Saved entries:
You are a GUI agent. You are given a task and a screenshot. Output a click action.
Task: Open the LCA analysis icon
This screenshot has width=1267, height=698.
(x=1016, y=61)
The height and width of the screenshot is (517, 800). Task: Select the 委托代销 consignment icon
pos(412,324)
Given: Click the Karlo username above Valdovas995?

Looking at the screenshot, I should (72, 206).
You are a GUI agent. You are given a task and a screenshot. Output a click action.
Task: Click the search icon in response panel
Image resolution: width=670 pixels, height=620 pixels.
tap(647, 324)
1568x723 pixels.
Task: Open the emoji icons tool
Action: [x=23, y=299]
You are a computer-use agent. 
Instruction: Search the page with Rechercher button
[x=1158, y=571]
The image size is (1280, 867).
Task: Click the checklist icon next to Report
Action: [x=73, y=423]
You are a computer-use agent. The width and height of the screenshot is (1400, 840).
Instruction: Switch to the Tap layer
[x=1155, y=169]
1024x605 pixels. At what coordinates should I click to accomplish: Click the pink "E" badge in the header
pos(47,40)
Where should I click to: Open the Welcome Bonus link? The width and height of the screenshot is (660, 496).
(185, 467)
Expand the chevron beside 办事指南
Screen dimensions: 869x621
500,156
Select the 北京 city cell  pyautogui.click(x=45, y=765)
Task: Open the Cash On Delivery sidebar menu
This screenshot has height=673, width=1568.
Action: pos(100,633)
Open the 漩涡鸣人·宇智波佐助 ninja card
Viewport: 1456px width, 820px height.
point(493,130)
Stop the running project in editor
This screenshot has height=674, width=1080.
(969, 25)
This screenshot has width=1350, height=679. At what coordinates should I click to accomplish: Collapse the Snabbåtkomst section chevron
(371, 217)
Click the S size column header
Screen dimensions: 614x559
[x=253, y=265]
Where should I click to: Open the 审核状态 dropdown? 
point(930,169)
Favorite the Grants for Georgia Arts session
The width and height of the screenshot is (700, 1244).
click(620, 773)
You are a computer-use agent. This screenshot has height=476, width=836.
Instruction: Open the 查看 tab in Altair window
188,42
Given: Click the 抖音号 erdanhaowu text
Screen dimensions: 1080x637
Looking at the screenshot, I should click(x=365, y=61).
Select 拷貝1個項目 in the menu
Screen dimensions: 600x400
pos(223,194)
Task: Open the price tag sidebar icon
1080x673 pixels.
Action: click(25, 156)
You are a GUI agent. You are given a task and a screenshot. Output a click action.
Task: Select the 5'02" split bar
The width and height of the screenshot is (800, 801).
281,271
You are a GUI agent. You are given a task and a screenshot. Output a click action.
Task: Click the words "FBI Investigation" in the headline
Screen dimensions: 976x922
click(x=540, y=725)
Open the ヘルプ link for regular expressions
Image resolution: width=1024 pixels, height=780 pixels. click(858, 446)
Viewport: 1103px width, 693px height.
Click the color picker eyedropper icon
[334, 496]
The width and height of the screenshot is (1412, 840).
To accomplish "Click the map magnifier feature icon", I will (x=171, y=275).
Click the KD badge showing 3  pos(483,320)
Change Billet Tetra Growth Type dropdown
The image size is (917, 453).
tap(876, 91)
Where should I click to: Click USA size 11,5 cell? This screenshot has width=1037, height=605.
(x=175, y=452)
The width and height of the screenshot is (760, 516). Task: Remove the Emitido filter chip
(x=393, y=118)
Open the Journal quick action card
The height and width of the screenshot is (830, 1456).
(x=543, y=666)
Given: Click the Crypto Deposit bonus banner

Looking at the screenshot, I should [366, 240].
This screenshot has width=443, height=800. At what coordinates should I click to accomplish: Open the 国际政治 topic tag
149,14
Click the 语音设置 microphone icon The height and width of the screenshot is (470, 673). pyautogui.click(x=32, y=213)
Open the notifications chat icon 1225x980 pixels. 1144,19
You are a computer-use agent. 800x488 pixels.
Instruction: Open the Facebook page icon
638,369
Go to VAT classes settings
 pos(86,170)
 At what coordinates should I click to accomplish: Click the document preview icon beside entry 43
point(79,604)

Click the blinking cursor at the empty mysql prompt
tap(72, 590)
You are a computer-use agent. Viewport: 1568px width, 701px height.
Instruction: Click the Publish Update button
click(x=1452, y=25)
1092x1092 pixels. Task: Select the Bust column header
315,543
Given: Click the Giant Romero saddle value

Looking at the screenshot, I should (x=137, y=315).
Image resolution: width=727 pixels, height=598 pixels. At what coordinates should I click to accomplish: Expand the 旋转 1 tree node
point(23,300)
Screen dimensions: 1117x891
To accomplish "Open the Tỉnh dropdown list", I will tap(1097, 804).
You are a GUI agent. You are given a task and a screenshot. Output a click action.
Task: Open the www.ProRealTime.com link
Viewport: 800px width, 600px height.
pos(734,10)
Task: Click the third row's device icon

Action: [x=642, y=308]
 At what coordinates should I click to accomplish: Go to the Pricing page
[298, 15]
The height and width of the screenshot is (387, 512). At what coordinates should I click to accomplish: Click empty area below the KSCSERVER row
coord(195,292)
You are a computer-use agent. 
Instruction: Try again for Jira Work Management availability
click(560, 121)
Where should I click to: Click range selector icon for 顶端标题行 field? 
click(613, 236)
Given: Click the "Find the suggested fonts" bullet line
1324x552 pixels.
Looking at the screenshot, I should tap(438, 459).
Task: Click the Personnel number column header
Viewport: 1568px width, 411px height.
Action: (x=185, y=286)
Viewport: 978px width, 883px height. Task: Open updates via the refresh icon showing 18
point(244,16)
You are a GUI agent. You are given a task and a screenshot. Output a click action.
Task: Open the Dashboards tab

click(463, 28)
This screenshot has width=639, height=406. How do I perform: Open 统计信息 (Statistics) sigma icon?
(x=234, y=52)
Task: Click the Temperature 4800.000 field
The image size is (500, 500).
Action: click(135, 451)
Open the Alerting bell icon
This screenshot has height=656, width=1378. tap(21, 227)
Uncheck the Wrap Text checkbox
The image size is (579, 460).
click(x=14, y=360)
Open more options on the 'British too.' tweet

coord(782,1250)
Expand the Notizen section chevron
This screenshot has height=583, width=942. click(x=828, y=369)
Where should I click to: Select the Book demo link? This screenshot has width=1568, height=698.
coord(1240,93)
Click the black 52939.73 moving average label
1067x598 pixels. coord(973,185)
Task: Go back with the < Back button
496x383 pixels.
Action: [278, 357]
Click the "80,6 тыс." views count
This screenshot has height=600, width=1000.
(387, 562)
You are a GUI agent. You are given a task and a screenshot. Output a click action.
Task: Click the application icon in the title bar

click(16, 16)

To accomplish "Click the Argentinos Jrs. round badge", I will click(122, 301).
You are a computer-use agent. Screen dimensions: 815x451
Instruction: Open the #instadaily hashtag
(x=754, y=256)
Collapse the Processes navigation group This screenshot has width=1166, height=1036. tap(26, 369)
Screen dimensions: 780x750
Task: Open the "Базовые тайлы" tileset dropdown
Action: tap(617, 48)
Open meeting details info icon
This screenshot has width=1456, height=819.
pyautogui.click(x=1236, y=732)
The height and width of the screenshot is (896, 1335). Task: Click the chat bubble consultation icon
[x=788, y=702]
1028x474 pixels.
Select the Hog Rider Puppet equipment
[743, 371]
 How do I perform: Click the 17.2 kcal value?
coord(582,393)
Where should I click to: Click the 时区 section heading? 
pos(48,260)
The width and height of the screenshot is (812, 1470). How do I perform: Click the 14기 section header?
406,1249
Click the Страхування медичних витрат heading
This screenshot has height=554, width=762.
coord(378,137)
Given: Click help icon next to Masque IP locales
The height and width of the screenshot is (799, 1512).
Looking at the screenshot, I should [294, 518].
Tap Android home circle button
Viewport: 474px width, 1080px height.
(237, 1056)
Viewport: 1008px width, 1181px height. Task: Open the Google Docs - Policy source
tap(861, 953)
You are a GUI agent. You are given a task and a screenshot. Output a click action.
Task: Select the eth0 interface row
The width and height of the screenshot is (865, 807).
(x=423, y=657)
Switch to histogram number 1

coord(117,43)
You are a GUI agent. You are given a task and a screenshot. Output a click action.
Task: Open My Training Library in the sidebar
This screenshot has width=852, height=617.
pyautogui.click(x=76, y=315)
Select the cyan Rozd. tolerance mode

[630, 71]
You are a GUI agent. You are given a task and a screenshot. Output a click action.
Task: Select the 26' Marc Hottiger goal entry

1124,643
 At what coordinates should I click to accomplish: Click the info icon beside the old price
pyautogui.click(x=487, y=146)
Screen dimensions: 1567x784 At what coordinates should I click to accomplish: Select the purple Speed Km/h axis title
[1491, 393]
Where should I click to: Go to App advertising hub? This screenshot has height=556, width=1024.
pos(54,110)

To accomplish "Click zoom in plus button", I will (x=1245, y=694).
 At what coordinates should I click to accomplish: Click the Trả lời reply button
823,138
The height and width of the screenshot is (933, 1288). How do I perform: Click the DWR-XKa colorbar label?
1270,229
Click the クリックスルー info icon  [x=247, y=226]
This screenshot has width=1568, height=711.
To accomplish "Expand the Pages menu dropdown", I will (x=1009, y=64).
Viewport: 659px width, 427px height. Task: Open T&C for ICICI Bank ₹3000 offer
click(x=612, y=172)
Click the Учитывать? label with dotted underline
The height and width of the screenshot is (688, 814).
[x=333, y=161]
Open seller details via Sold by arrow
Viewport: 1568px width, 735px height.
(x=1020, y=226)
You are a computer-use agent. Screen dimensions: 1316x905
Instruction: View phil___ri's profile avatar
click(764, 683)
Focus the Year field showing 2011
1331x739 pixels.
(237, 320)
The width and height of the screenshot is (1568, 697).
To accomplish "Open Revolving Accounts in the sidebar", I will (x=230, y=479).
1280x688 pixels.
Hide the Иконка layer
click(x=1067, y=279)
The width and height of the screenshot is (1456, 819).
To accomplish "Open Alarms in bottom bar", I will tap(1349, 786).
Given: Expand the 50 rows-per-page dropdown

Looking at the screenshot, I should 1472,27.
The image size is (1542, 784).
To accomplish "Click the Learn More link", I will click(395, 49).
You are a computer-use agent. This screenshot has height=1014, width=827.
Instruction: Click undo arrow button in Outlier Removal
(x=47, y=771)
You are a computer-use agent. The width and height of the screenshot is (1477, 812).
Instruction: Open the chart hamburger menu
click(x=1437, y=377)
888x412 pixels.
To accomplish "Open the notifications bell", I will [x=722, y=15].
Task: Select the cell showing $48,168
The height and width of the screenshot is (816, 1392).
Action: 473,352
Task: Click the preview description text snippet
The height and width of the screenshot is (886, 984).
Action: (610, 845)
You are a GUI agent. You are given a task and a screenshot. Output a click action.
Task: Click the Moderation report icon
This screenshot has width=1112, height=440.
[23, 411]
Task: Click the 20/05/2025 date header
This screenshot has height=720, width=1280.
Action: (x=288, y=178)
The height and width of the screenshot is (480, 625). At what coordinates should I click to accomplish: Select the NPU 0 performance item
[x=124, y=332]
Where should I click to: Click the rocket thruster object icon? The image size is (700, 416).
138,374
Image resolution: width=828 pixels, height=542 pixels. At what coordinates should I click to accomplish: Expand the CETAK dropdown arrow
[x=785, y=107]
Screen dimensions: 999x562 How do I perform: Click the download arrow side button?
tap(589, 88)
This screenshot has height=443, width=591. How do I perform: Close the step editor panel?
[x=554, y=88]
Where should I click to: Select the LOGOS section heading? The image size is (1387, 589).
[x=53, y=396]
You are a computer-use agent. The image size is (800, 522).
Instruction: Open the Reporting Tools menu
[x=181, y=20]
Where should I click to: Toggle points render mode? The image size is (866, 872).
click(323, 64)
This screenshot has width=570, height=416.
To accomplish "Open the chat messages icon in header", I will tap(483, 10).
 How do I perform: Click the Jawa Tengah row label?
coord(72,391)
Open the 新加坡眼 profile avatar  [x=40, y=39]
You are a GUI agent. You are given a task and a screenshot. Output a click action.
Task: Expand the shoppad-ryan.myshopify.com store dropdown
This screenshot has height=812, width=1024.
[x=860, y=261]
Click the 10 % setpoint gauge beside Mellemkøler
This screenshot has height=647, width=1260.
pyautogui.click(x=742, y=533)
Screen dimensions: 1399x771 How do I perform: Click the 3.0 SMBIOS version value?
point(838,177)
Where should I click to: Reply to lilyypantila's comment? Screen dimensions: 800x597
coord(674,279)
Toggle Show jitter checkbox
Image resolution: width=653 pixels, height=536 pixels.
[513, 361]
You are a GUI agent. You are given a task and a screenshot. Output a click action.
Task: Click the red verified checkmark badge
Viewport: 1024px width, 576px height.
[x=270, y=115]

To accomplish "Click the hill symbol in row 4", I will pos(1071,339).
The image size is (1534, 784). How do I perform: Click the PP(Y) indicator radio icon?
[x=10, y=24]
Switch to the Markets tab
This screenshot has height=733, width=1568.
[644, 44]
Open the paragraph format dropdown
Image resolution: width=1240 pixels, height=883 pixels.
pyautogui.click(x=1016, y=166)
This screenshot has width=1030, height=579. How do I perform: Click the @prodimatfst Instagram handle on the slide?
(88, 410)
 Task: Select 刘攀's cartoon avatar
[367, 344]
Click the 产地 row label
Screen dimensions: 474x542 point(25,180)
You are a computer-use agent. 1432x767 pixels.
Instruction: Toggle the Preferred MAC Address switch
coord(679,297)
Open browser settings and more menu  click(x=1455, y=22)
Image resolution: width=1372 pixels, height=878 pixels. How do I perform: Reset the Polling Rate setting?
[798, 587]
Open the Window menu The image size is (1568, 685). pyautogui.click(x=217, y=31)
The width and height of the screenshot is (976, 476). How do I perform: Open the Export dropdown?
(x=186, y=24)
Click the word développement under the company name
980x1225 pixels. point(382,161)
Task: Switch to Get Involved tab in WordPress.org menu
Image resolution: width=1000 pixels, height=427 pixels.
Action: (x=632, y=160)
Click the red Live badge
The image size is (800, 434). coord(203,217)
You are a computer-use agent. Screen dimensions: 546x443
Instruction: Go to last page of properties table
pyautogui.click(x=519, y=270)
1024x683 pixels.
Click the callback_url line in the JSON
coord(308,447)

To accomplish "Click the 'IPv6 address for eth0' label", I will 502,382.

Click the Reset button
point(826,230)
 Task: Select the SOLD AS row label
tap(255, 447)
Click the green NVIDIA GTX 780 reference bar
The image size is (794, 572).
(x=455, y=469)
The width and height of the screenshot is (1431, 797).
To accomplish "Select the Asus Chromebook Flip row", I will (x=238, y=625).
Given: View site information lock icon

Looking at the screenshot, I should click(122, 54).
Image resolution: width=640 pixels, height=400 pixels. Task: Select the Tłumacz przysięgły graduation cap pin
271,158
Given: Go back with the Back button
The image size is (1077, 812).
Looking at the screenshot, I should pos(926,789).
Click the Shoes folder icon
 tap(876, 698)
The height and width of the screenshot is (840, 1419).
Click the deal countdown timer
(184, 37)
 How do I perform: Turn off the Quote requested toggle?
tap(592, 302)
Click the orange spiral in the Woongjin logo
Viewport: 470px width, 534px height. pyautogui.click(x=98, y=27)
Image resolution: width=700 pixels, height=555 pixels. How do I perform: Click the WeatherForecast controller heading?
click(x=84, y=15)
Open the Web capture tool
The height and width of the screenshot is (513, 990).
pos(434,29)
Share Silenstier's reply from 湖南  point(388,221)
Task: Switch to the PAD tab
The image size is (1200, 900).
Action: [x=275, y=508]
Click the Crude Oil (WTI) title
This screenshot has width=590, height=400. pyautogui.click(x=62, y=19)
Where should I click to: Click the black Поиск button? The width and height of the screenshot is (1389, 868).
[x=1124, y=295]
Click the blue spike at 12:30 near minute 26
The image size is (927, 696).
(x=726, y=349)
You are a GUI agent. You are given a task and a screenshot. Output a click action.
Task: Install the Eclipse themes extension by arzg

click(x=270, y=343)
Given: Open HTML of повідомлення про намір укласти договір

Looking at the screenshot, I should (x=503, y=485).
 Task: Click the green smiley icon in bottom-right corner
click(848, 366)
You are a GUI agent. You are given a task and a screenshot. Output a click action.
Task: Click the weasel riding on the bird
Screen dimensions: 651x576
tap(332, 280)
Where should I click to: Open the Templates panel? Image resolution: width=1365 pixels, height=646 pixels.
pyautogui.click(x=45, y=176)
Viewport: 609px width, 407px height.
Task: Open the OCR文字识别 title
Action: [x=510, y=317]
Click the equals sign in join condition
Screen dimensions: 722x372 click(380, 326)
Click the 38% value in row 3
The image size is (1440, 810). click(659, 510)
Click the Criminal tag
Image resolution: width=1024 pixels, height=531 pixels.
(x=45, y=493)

## Try it:
Please return only the lines above, starting at the line that has "Image resolution: width=1000" and ending at the line that has "You are a computer-use agent. Screen dimensions: 546x443", keeping both and leaving each one unchanged.

## Written reply:
Image resolution: width=1000 pixels, height=427 pixels.
Action: (x=632, y=160)
Click the red Live badge
The image size is (800, 434). coord(203,217)
You are a computer-use agent. Screen dimensions: 546x443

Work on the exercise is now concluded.